SmolVLA: Vision-Language-Action Model for Affordable Robotics

A compact, efficient, and community-driven Vision-Language-Action (VLA) model that enables natural language-driven perception and control for robotics applications.

Project Overview

SmolVLA is a compact, efficient, and community-driven Vision-Language-Action (VLA) model that enables natural language-driven perception and control for robotics applications. Unlike existing massive VLA models with billions of parameters, SmolVLA is designed to be trained on a single GPU and deployed on consumer-grade hardware or even CPUs.

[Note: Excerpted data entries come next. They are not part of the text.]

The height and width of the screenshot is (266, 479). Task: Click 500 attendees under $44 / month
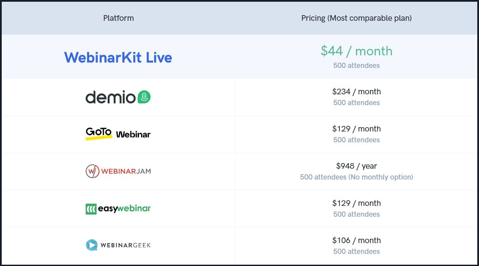(357, 65)
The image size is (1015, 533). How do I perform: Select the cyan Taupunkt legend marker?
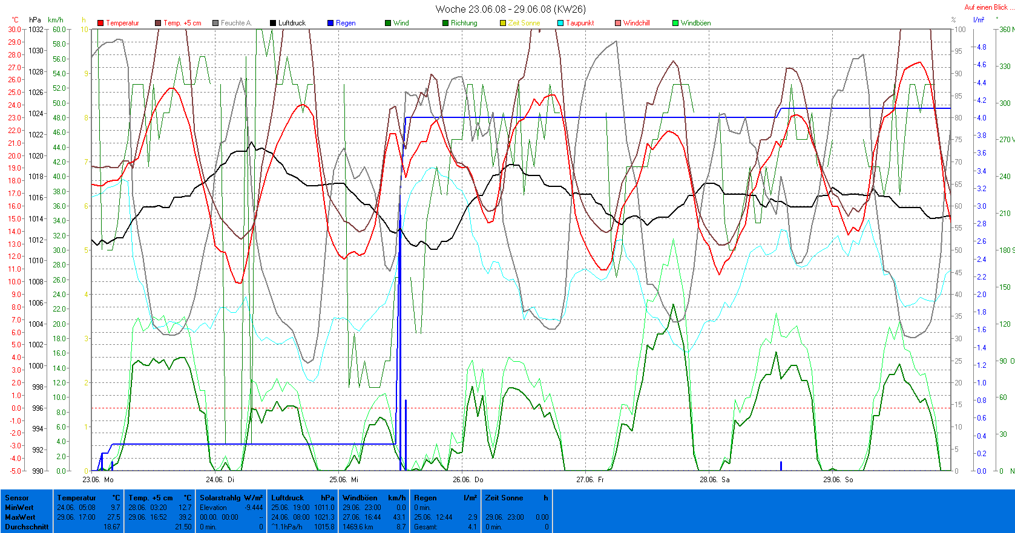coord(560,23)
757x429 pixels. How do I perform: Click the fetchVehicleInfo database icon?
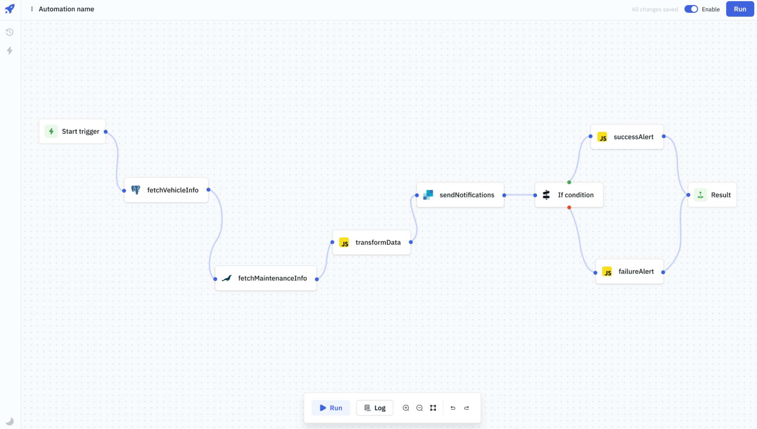[x=136, y=190]
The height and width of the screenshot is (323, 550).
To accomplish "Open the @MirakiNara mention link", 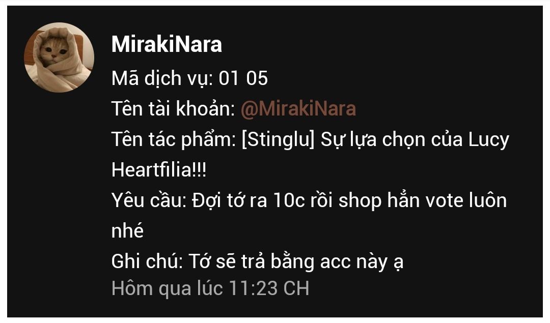I will pyautogui.click(x=298, y=109).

Demonstration Video 1: SmolVLA in action

Demonstration Video 2: Advanced capabilities showcase

Technical Architecture

SmolVLA Architecture Overview

SmolVLA consists of a compact pretrained vision-language model with a specialized Action Expert that processes three types of inputs:

Language Instructions: Natural language commands for task execution
RGB Images: Visual observations from robot cameras
Robot Sensorimotor State: Current robot joint positions and sensor data

The model uses alternating cross-attention and self-attention blocks to generate low-level action sequences, enabling precise robotic control through natural language instructions.

Key Technical Features

Lightweight Architecture: Only 450 million parameters (100M for action expert) vs. billions in other VLAs
Single GPU Training: Designed to train on a single GPU and deploy on consumer hardware
Layer Skipping: Uses features from earlier VLM layers to halve computational cost
Minimal Visual Tokens: Only 64 tokens per frame with pixel shuffle operation
Flow Matching: Better inductive bias for complex action distributions
Asynchronous Inference: 30% faster task completion with decoupled processing

Architecture Components

Compact Pretrained VLM: Uses SmolVLM-2 backbone optimized for multi-image inputs
Action Expert: Alternating cross-attention and self-attention blocks
Three Input Types:
- Natural language instructions
- RGB camera observations
- Robot sensorimotor state (projected to token space)
Chunked Action Generation: Outputs n low-level actions per prediction

Performance Highlights

Competitive Results: Matches or exceeds VLAs 10× larger in size
Benchmark Success: Strong performance on LeRobot and SO-101
Knowledge Transfer: Effective multitask fine-tuning and cross-task learning
Real Robot Validation: Tested and validated on actual robotic platforms

Resources & References

Academic Paper

Citation:

@article{shukor2025smolvla,
  title={SmolVLA: A Vision-Language-Action Model for Affordable and Efficient Robotics},
  author={Shukor, Mustafa and Aubakirova, Dana and Capuano, Francesco and Kooijmans, Pepijn and Palma, Steven and Zouitine, Adil and Aractingi, Michel and Pascal, Caroline and Russi, Martino and Marafioti, Andres and Alibert, Simon and Cord, Matthieu and Wolf, Thomas and Cadene, Remi},
  journal={arXiv preprint arXiv:2506.01844},
  year={2025}
}

Paper Link: https://arxiv.org/pdf/2506.01844

Code Repository

GitHub Repository: https://github.com/huggingface/lerobot

The repository contains the complete implementation, pretrained models, and training data for SmolVLA, making it fully reproducible and accessible to the robotics research community.